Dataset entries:

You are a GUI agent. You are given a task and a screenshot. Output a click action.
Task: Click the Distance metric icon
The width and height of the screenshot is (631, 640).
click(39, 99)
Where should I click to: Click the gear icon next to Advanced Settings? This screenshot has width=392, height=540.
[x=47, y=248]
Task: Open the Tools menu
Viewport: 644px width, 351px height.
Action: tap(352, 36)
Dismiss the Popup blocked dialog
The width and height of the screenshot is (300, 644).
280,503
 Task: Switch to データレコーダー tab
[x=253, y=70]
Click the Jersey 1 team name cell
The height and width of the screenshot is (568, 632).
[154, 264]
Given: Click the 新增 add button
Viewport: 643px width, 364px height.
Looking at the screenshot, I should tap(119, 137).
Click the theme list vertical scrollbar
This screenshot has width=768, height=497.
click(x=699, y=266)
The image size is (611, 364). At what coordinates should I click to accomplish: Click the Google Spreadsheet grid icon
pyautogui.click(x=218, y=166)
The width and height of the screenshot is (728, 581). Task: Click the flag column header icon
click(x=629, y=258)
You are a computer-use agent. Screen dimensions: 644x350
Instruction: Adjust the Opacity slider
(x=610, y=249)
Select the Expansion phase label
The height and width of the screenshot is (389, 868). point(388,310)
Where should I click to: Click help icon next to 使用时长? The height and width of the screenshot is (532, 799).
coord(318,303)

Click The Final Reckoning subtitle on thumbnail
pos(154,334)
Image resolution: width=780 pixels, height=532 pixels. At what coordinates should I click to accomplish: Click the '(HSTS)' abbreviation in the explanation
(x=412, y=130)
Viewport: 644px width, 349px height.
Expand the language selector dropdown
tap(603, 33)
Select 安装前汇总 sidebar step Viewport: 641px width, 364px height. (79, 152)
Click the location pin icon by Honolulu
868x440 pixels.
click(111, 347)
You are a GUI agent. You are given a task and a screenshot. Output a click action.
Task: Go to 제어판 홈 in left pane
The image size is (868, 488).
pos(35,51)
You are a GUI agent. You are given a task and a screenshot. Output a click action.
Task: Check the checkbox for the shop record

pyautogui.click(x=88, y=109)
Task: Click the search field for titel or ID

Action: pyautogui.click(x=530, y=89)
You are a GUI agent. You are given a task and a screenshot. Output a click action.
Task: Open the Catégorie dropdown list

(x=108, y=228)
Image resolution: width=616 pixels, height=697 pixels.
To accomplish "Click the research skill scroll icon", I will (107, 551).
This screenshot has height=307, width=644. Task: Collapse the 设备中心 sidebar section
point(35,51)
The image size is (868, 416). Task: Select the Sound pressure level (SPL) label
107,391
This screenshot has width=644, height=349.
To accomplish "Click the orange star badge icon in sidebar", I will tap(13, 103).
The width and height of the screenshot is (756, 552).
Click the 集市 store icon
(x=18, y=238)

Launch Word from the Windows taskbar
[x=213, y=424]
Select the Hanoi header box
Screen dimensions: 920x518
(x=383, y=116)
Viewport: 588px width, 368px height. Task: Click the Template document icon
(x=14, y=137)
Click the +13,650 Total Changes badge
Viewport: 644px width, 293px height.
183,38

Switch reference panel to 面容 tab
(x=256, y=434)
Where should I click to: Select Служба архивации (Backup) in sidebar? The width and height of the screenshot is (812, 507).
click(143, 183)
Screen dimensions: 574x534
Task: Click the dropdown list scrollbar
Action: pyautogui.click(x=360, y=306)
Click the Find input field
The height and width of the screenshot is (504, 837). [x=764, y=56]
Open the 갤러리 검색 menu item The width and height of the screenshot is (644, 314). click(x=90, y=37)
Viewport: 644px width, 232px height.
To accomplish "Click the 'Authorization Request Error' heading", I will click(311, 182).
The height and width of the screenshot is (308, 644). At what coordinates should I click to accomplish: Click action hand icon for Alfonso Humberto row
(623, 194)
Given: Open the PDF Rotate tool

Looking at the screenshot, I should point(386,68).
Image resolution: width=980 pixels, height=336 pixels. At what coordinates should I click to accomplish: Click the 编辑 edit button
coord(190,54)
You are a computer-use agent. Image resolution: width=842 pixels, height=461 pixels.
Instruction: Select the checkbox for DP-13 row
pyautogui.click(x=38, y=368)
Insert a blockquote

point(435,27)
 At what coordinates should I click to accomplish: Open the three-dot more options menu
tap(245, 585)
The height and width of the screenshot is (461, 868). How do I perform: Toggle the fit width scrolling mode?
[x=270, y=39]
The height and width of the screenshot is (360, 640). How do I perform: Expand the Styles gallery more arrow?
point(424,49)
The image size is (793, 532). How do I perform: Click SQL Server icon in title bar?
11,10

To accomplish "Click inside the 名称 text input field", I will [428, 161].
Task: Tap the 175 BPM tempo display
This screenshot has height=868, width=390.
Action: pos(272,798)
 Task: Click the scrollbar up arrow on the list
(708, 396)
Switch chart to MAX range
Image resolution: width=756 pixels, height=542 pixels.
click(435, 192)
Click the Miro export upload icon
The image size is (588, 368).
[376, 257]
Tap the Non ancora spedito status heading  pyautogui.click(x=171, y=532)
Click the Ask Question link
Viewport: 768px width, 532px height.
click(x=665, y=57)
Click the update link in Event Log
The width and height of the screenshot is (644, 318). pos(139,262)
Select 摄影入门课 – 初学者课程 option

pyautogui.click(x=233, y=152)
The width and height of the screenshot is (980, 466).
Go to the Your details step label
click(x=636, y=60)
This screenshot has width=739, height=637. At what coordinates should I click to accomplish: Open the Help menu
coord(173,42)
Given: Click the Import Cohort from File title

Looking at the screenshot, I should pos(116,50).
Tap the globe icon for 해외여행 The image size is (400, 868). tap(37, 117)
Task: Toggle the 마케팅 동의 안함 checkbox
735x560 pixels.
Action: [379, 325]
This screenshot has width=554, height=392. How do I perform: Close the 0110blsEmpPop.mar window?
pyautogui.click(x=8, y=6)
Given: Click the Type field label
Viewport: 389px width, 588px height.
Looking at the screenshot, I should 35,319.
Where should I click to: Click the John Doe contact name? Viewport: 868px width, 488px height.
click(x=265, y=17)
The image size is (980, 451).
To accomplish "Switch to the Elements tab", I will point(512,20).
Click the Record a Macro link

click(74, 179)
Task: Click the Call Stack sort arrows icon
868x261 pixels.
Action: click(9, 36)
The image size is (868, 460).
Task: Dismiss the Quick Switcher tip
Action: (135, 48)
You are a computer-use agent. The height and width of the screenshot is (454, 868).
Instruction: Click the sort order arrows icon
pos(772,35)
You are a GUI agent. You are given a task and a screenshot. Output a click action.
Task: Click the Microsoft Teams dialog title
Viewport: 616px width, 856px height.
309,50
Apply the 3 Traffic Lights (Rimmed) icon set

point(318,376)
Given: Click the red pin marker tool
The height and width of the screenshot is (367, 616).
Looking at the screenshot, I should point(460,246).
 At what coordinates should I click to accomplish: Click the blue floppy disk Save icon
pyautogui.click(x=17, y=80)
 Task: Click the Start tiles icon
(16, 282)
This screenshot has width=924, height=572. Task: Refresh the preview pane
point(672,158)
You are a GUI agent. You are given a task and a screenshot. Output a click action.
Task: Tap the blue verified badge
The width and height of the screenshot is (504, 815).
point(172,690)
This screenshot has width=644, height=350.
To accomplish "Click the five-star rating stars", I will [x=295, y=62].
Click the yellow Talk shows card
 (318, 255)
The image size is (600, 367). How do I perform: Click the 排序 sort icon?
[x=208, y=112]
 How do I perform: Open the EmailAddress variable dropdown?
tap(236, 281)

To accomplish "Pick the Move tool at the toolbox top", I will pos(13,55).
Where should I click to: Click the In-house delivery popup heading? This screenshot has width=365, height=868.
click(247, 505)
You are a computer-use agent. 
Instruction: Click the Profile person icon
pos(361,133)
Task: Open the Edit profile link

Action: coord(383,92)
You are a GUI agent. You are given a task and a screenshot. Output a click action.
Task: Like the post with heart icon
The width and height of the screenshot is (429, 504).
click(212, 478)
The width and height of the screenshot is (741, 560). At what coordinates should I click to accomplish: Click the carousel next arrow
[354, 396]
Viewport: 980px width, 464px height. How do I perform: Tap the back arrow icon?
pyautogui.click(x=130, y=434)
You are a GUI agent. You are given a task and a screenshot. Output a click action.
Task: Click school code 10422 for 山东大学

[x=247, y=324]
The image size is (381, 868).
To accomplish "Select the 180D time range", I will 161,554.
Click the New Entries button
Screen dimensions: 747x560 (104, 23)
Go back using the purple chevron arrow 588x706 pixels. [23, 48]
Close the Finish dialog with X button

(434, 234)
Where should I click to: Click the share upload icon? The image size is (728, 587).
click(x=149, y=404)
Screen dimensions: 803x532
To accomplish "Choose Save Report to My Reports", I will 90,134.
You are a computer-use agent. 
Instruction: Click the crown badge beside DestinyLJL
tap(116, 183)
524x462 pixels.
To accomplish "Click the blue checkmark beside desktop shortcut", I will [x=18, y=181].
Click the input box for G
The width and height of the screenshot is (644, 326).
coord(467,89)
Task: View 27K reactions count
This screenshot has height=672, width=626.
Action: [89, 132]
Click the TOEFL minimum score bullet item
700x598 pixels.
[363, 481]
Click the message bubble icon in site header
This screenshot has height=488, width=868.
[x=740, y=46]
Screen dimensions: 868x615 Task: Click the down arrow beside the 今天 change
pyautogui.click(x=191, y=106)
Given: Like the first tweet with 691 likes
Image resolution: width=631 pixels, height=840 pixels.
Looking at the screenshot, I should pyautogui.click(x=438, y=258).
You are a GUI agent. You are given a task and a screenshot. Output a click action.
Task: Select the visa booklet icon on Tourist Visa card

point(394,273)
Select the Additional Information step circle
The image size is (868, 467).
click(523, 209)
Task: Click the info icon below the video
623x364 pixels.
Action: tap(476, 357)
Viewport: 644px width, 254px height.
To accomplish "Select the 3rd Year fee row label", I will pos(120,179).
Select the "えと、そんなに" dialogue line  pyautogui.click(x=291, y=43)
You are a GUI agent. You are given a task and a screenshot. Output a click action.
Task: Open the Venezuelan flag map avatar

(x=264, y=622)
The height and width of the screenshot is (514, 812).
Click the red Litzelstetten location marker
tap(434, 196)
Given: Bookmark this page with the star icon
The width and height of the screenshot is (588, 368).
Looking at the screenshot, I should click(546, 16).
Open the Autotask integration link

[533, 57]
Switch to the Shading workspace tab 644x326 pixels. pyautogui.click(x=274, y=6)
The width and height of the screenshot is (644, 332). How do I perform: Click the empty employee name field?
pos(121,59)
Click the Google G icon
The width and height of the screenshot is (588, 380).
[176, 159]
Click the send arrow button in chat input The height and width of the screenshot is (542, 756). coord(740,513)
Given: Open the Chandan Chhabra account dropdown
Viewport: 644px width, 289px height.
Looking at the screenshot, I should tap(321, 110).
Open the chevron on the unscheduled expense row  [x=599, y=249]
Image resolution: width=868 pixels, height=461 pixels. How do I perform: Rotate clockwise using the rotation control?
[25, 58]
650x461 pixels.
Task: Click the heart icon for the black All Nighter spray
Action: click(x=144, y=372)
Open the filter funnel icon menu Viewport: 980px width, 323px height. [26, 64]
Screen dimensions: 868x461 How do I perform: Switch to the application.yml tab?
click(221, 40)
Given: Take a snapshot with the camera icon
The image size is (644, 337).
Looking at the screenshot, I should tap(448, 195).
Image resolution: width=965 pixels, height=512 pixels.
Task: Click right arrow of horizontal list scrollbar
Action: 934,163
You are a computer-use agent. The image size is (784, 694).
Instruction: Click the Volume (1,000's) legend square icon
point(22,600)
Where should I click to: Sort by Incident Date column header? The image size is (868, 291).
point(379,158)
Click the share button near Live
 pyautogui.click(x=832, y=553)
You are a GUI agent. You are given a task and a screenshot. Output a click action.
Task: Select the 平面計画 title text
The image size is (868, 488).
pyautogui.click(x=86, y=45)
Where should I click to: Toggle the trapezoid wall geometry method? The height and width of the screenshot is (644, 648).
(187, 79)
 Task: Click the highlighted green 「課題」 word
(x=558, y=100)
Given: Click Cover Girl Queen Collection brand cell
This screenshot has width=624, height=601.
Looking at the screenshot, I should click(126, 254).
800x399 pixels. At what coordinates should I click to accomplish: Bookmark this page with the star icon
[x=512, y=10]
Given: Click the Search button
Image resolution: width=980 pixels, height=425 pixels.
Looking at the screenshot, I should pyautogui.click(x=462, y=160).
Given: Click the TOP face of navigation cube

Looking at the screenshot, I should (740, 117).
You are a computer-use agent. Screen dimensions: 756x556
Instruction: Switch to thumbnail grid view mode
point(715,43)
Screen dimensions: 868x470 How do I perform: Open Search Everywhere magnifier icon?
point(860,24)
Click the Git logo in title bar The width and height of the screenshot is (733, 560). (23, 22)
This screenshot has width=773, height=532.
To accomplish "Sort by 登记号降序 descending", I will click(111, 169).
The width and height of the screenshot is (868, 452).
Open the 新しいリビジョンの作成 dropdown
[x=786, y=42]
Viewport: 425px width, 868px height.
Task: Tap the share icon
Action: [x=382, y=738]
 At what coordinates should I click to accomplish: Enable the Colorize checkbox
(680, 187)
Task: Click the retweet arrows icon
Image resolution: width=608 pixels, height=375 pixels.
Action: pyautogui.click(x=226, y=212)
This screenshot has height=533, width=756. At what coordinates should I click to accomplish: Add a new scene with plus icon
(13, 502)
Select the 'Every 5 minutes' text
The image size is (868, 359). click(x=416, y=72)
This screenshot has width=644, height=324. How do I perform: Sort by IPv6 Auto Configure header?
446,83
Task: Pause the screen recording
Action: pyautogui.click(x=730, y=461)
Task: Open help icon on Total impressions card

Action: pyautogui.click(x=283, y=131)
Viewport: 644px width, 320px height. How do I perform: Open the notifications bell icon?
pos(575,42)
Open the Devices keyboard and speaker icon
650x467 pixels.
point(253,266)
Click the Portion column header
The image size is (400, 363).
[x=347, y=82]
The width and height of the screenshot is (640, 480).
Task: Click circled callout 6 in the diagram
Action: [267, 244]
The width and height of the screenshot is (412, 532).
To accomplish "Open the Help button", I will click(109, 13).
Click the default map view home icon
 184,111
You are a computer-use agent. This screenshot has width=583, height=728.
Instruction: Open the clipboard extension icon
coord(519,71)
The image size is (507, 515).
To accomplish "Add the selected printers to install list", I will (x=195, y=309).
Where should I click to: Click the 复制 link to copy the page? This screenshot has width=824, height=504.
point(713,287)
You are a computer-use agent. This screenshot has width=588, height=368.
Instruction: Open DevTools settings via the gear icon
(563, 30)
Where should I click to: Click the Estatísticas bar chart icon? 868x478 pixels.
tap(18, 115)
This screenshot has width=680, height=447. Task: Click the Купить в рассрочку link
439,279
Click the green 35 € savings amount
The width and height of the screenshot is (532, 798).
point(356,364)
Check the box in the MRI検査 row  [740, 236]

* Exercise objective:
Copy out every line in the records where the word "computer" is found.

* Completed task:
You are a computer-use agent. Screen dimensions: 644x350
You are a computer-use agent. Image resolution: width=842 pixels, height=461 pixels.
You are a computer-use agent. The height and width of the screenshot is (454, 868).
You are a computer-use agent. 
You are a computer-use agent. 
You are a computer-use agent. The image size is (784, 694).
You are a computer-use agent. Screen dimensions: 756x556
You are a computer-use agent. This screenshot has width=583, height=728.
You are a computer-use agent. This screenshot has width=588, height=368.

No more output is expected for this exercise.